Task directions: Repeat, exactly as written, the line with "Task: Click the reply" and every line that follows it in the material below, ending with the last.

Material supplied:
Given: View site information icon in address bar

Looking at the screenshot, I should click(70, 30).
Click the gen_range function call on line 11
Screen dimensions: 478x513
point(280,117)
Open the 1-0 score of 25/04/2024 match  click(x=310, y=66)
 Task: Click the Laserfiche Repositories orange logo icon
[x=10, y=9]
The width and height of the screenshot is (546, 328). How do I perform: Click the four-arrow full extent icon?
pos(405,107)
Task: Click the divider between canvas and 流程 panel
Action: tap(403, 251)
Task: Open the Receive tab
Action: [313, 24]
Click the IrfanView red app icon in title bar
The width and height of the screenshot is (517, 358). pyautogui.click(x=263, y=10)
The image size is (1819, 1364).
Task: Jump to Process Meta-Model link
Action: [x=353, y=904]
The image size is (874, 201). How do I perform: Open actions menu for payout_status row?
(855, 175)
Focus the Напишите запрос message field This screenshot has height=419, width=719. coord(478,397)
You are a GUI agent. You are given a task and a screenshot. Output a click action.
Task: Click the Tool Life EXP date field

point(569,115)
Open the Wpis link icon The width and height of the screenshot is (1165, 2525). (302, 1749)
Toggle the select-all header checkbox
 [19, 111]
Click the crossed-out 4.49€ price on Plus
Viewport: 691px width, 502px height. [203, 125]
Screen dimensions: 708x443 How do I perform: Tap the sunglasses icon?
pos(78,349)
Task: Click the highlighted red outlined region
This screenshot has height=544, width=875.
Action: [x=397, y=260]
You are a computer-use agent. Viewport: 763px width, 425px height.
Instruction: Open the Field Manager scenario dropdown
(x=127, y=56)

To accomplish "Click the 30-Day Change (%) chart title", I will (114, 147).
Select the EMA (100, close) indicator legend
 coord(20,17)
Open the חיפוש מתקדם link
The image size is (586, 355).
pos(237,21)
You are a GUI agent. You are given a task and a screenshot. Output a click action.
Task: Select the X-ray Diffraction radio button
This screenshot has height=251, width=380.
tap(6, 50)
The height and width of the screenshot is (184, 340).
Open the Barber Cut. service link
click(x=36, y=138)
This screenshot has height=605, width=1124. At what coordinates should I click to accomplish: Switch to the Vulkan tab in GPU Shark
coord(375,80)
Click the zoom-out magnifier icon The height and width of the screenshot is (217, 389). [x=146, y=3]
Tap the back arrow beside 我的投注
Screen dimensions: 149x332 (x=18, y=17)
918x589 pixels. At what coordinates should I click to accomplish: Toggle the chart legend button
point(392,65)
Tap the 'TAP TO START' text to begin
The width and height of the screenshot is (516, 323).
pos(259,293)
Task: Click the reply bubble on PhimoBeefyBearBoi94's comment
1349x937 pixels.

Result of the exercise:
Task: Click the reply bubble on PhimoBeefyBearBoi94's comment
1349x937 pixels.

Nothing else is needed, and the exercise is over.